Please let me know your valuable opinions.
Regards.
Kishor
Fred Lotte
<1174713893.2...@e1g2000hsg.googlegroups.com>,
kishorpa...@gmail.com wrote:
There is no specific relation between pf and AVR droop setting.
It sounds like 4 of your machines are regulating pf and not
voltage while the new AVR is regulating voltage. Load goes up,
voltage stays constant, more vars needed, so pf goes down. It
sounds like your machines are sharing watt loading correctly but
one machine is handling most of the change in reactive loading
because it's regulating voltage and not pf. The voltage
regulating machine is picking up the var loading that the others
are rejecting in order to hold constant pf.

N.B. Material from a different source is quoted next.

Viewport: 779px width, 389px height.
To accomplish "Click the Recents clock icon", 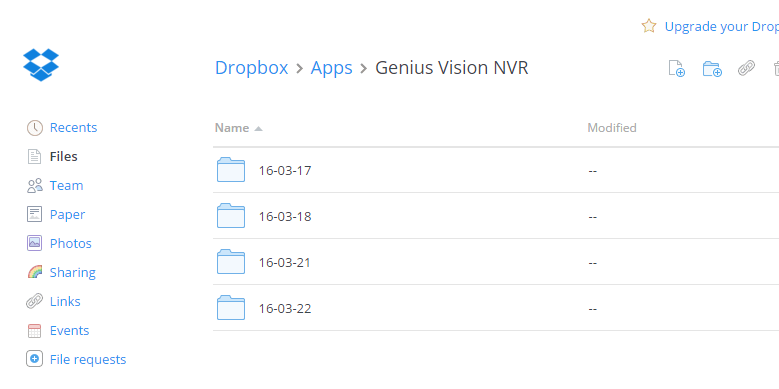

I suppose that's it's possible that the new AVR has the droop
circuit connected backwards or the sensing leads are connected
for the wrong phase rotation. I'd approach reversing any
connections with great care and even greater study.
Why do you want to hold constant pf?
Who is regulating the voltage?
I bet your voltage regulation is better now than before.
Normally the load controls the pf. The generator(s) should supply
power at whatever pf the load requires. The generator controls
the voltage. (And the prime mover controls frequency and/or
power.) The AVR droop is set so that paralleled generators share
the vars according to their individual capacities. This is done
by lowering the voltage setpoint as overexcited reactive is
increased.
The pf specification on the machine nameplate is not a limit in
and of itself. It is only a convenient way of indicating where
the capability curve changes from stator temperature limited to
rotor temperature limited. At values of pf between 0 overexcited
and the 'rating', the rotor is the limiting component of the
generator. At values between the 'rating' and 1.0 pf or some
underexcited pf value, the stator is the limiting component. One
caveat is a class of machines with magnetic retaining rings which
may be limited by stator core end heating at some intermediate
value of pf between 'rated' and 1.0pf. The core end heating limit
rules from where it begins all the way to 0 pf underexcited.
Some unit connected machines have a compensation circuit to
compensate for IZ drop of the step up transformer. This is a
droop circuit connected in reverse. As overexcited reactive
increases, the AVR increases voltage to maintain a constant
voltage at some theoretical point beyond the generator terminals.
This is the opposite action to the AVR droop circuit.
--
Fred Lotte
flo...@nospam.stratos.net